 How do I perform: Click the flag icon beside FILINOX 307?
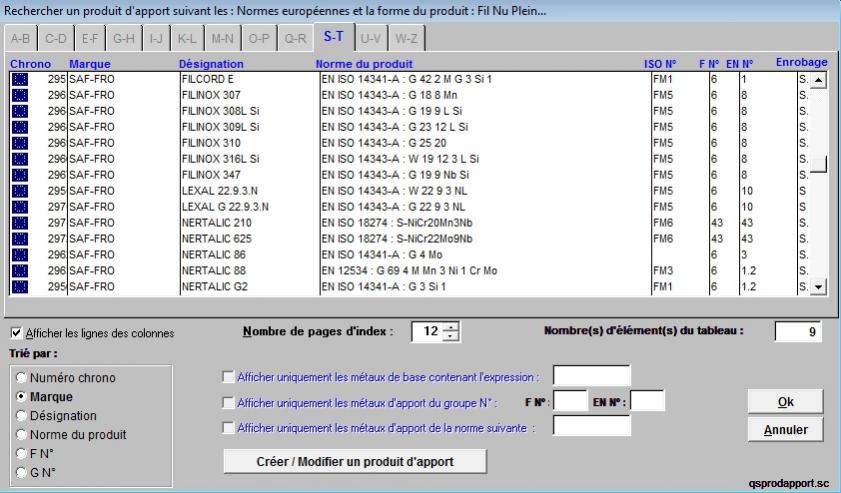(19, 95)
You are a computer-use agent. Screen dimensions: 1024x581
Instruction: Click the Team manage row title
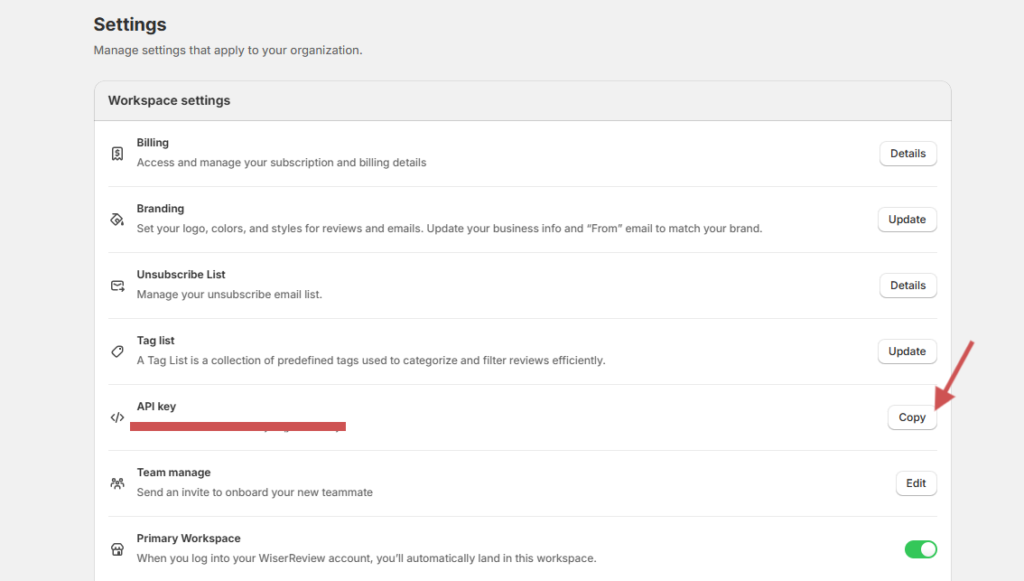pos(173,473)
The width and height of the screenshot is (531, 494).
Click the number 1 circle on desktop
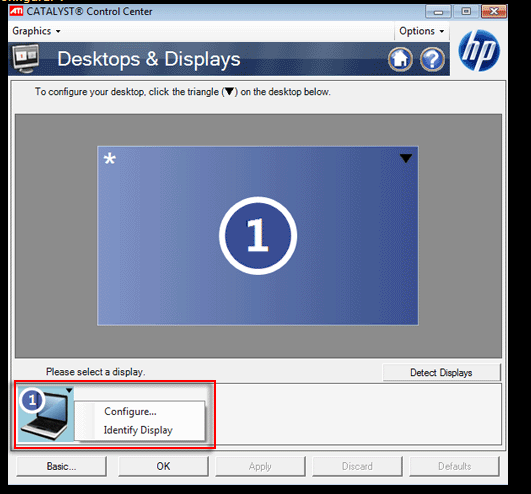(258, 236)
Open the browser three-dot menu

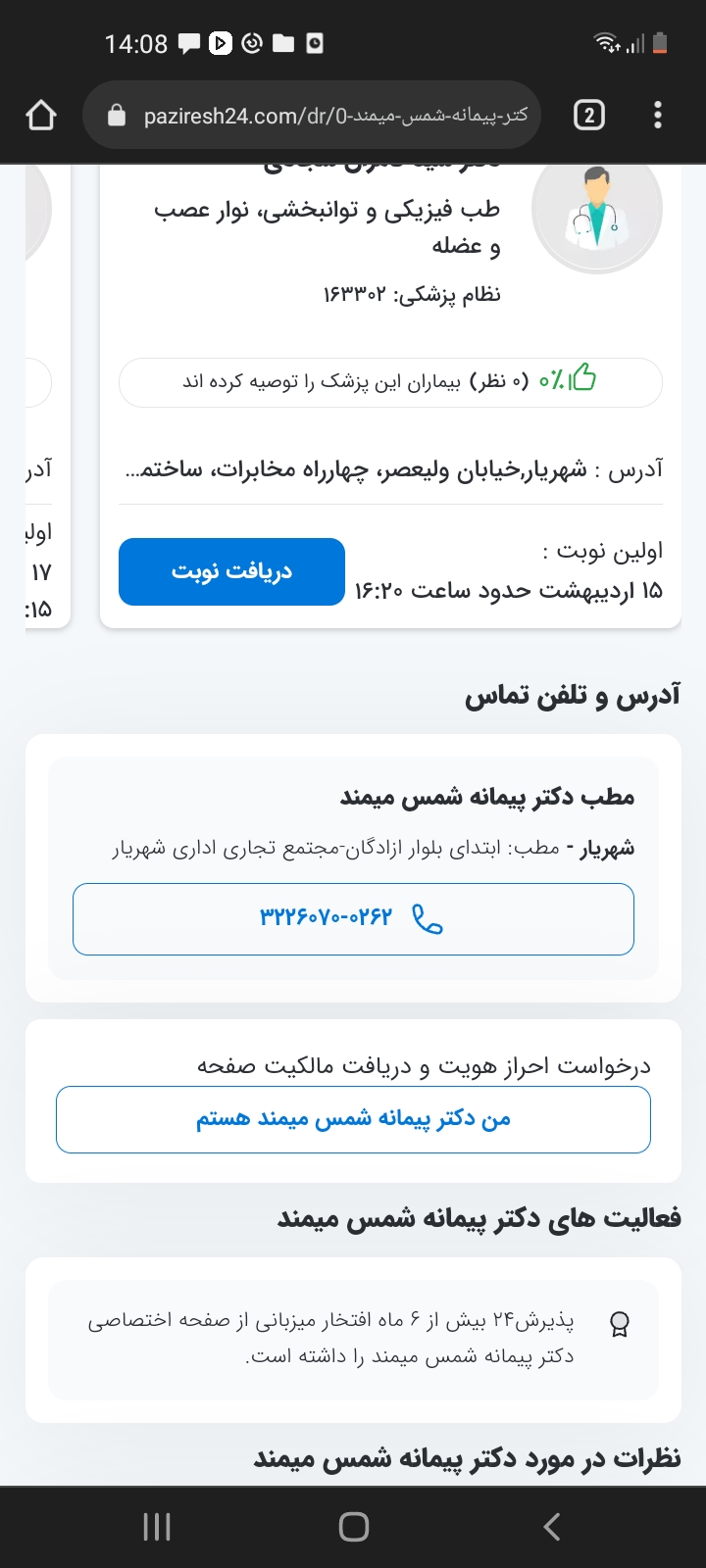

-------------------------

EXERCISE DIRECTIONS → Rewrite the data from the line with "The width and" through the end of the data, putting "badge" in place of "circle" and keeping everything else the same. Leave the pictures out of your answer.

ANSWER TO THIS EXERCISE →
The width and height of the screenshot is (531, 494).
Click the number 1 badge on desktop
(258, 236)
Open the browser three-dot menu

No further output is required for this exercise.